Per eventi meteorologici estremi si intendono piogge torrenziali, gelo, ma anche caldo anomalo persistente e siccità. Eventi capaci di rinnovare record che duravano da anni, addirittura decenni. Qualcosa che ultimamente sta accadendo sempre più spesso, a tutte le latitudini.
Ebbene, l’ultimo studio pubblicato dalla Pennsylvania State University, USA, ci spiega il motivo. Anzitutto dobbiamo dire che il getto polare è un “fiume” d’aria – se preferite venti – particolarmente intenso che scorre nei piani atmosferici più alti. Lo si può osservare a 500 hPa (pari a circa 5,5 km di altitudine) e/o 300 hPa (pari a circa 9 km) e può essere facilmente individuato dai campi di altezza di geopotenziale dove le isolinee sono più vicine tra loro. Quando la direzione è prevalentemente orizzontale si parla di circolazione zonale mentre se la disposizione è verticale (o inclinata) si parla di scambi meridiani.
I ricercatori hanno analizzato una combinazione di modelli climatici globali (circa 50) che fanno parte del progetto CMIP5. Questi modelli sono eseguiti utilizzando scenari specifici e producono dati simulati che possono essere valutati tramite altri modelli.

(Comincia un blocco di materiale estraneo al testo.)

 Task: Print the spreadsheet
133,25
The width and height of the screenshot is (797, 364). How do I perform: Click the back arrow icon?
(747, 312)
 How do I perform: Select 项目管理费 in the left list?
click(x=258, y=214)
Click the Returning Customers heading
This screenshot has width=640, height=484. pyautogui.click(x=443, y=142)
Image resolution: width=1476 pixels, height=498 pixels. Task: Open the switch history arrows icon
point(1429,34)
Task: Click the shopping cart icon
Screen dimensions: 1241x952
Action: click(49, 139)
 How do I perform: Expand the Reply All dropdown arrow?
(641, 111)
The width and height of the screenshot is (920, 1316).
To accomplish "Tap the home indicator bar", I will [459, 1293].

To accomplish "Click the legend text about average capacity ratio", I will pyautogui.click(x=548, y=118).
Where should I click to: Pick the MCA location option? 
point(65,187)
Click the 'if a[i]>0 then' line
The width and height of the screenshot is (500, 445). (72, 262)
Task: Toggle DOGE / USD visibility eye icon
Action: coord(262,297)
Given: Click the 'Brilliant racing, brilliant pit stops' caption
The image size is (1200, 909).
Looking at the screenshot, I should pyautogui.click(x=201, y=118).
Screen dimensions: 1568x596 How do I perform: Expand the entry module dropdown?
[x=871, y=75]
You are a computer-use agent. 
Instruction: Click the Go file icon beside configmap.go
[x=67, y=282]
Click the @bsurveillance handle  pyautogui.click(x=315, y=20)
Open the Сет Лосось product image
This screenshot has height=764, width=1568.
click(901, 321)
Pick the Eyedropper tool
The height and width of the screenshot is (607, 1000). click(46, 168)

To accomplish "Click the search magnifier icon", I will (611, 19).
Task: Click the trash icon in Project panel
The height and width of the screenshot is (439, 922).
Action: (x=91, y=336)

Anche se i modelli sono utili per l’esame dei pattern climatici su larga scala, l’evoluzione nel tempo non permette una descrizione accurata degli eventi meteorologici estremi. È qui che le osservazioni reali sono critiche.
I ricercatori hanno esaminato serie storiche atmosferiche per documentare le condizioni in cui si formano e persistono particolari condizioni meteorologiche. Queste condizioni si verificano quando la corrente a getto rallenta, formando picchi e valli. “La maggior parte dei disturbi stazionari del getto si dissiperà nel tempo” ha dichiarato il professor Mann, uno degli autori della ricerca . “In determinate circostanze l’ampiezza delle onde che si vanno a creare può determinare delle situazioni di blocco. Se il blocco persiste per settimane in una regione, ecco che si hanno le condizioni meteorologiche estreme” ha dichiarato Stefan Rahmstorf, dell’Istituto di Potsdam per la ricerca sull’impatto climatico (PIK).
“Il riscaldamento della regione artica ha avuto certamente un ruolo determinante nel modificare il getto polare”, ha dichiarato Mann . “Il gradiente di temperatura che si sta creando tra il Polo Nord e le altre zone del pianeta incide sull’ondulazione del getto e quindi sulle potenziali situazioni di blocco”. Per concludere pare che le simulazioni abbiamo dimostrato che l’aumento dei gas serra siano responsabili del cambiamento in atto.